■ **Collected data entries**
%%
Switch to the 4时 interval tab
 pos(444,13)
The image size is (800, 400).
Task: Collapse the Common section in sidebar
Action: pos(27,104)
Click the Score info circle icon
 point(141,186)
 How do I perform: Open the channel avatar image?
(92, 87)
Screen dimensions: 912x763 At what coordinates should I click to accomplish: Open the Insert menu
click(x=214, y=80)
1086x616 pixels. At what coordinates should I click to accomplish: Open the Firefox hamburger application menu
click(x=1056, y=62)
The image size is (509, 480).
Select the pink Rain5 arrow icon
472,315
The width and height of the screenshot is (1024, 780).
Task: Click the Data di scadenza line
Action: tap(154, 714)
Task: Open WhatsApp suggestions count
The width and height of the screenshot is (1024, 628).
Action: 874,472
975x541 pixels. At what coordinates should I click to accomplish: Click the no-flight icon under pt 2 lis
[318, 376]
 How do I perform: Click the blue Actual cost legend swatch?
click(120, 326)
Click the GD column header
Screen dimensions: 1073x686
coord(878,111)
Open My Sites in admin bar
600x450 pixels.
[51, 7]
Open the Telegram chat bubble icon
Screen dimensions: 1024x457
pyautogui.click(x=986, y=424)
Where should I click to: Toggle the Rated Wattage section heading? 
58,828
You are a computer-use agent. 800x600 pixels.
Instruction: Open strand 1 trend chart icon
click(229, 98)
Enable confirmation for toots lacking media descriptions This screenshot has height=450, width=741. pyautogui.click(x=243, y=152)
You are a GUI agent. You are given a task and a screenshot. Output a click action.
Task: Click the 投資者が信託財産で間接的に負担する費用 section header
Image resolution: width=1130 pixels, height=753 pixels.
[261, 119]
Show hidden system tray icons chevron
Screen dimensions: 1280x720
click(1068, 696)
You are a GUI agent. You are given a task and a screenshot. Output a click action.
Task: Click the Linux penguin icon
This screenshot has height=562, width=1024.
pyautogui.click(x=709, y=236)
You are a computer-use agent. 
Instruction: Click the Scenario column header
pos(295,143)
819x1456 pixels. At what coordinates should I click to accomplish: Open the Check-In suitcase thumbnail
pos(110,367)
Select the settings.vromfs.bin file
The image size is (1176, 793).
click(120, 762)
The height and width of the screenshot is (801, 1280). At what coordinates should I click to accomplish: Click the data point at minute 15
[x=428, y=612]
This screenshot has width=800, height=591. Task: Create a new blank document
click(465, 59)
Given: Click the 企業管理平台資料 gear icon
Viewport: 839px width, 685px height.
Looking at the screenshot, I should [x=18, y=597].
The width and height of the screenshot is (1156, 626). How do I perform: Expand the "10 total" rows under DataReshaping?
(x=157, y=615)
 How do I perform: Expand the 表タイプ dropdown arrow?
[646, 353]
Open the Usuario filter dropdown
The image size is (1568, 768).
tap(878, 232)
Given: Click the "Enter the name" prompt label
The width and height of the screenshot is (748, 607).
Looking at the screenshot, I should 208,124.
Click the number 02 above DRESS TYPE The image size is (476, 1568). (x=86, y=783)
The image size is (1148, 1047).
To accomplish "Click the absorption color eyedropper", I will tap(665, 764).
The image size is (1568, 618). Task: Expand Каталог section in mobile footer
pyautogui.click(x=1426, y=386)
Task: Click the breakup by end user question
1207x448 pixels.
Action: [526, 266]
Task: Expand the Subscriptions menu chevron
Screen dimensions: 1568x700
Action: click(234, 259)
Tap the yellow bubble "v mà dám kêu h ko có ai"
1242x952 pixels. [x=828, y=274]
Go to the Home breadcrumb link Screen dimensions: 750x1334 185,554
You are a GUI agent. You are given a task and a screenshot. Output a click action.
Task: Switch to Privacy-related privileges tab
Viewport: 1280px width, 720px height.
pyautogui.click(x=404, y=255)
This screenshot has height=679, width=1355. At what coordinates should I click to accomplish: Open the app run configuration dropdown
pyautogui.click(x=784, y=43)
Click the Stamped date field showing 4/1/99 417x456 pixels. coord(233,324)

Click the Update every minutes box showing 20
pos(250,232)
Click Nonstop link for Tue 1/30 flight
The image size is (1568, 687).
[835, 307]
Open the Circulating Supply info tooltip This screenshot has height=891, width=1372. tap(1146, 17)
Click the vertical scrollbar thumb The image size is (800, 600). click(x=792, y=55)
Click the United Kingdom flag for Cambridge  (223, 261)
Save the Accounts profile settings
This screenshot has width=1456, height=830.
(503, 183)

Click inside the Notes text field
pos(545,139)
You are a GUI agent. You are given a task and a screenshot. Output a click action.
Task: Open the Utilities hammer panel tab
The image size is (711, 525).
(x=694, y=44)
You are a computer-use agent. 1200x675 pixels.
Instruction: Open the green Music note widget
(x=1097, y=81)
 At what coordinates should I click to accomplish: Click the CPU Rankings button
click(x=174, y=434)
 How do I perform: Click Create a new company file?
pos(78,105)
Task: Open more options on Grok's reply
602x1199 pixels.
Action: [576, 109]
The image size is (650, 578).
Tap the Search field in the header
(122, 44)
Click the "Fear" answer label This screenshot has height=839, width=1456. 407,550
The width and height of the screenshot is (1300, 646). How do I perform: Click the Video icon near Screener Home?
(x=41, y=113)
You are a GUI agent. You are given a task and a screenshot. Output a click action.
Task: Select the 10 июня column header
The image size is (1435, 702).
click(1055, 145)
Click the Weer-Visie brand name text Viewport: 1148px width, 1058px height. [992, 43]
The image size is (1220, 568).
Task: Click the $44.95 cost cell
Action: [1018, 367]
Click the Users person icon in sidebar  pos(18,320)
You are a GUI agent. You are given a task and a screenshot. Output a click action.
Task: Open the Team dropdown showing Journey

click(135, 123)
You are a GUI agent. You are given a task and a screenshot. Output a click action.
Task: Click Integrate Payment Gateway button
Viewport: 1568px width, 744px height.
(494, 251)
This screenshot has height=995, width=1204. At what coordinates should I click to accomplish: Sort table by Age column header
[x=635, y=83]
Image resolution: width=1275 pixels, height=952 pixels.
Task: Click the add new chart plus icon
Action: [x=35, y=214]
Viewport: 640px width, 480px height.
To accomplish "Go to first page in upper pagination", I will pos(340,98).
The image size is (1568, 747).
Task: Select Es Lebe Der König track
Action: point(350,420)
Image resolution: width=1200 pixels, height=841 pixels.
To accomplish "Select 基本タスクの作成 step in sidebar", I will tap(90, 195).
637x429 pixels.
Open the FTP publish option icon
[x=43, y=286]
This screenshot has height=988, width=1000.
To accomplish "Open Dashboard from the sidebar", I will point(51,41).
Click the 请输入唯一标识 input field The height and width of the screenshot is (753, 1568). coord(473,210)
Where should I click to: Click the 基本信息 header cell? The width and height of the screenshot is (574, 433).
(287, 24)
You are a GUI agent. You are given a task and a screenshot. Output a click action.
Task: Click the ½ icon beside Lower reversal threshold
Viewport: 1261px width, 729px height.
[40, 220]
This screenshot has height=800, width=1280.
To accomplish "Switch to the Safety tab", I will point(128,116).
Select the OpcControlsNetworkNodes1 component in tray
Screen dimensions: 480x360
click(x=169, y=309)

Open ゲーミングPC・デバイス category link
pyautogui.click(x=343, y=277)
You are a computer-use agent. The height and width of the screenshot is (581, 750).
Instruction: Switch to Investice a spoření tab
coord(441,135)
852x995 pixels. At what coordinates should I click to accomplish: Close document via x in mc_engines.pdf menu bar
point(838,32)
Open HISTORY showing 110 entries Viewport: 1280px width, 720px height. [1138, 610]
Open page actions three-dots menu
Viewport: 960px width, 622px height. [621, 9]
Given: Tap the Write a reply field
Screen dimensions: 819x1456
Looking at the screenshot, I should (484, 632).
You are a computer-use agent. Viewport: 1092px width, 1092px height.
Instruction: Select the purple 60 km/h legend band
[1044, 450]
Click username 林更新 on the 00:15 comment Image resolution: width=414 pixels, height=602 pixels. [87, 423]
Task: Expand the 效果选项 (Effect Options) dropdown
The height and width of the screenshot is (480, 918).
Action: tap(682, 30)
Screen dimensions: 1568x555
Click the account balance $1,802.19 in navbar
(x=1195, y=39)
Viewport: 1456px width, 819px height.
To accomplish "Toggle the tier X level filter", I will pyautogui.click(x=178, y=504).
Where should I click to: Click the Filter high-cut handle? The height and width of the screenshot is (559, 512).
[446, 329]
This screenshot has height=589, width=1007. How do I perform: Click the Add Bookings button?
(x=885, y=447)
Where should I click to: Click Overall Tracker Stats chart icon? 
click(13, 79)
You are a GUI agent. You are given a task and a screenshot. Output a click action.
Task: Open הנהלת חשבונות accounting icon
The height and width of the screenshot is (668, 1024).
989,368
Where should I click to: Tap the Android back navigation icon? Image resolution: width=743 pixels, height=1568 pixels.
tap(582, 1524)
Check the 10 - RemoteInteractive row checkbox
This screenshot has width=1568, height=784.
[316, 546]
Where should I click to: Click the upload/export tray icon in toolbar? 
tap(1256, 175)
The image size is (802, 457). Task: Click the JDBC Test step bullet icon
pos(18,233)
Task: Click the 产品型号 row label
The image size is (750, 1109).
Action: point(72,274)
%%
■ **TRY IT**
The output should be exactly the lines above from the line containing "602x1199 pixels." to the line containing "Click the 请输入唯一标识", inclusive, with no other lines.

■ **TASK ANSWER**
602x1199 pixels.
Action: [576, 109]
The image size is (650, 578).
Tap the Search field in the header
(122, 44)
Click the "Fear" answer label This screenshot has height=839, width=1456. 407,550
The width and height of the screenshot is (1300, 646). How do I perform: Click the Video icon near Screener Home?
(x=41, y=113)
You are a GUI agent. You are given a task and a screenshot. Output a click action.
Task: Select the 10 июня column header
The image size is (1435, 702).
click(1055, 145)
Click the Weer-Visie brand name text Viewport: 1148px width, 1058px height. [992, 43]
The image size is (1220, 568).
Task: Click the $44.95 cost cell
Action: [1018, 367]
Click the Users person icon in sidebar  pos(18,320)
You are a GUI agent. You are given a task and a screenshot. Output a click action.
Task: Open the Team dropdown showing Journey

click(135, 123)
You are a GUI agent. You are given a task and a screenshot. Output a click action.
Task: Click Integrate Payment Gateway button
Viewport: 1568px width, 744px height.
(494, 251)
This screenshot has height=995, width=1204. At what coordinates should I click to accomplish: Sort table by Age column header
[x=635, y=83]
Image resolution: width=1275 pixels, height=952 pixels.
Task: Click the add new chart plus icon
Action: [x=35, y=214]
Viewport: 640px width, 480px height.
To accomplish "Go to first page in upper pagination", I will pos(340,98).
The image size is (1568, 747).
Task: Select Es Lebe Der König track
Action: point(350,420)
Image resolution: width=1200 pixels, height=841 pixels.
To accomplish "Select 基本タスクの作成 step in sidebar", I will tap(90, 195).
637x429 pixels.
Open the FTP publish option icon
[x=43, y=286]
This screenshot has height=988, width=1000.
To accomplish "Open Dashboard from the sidebar", I will point(51,41).
Click the 请输入唯一标识 input field The height and width of the screenshot is (753, 1568). coord(473,210)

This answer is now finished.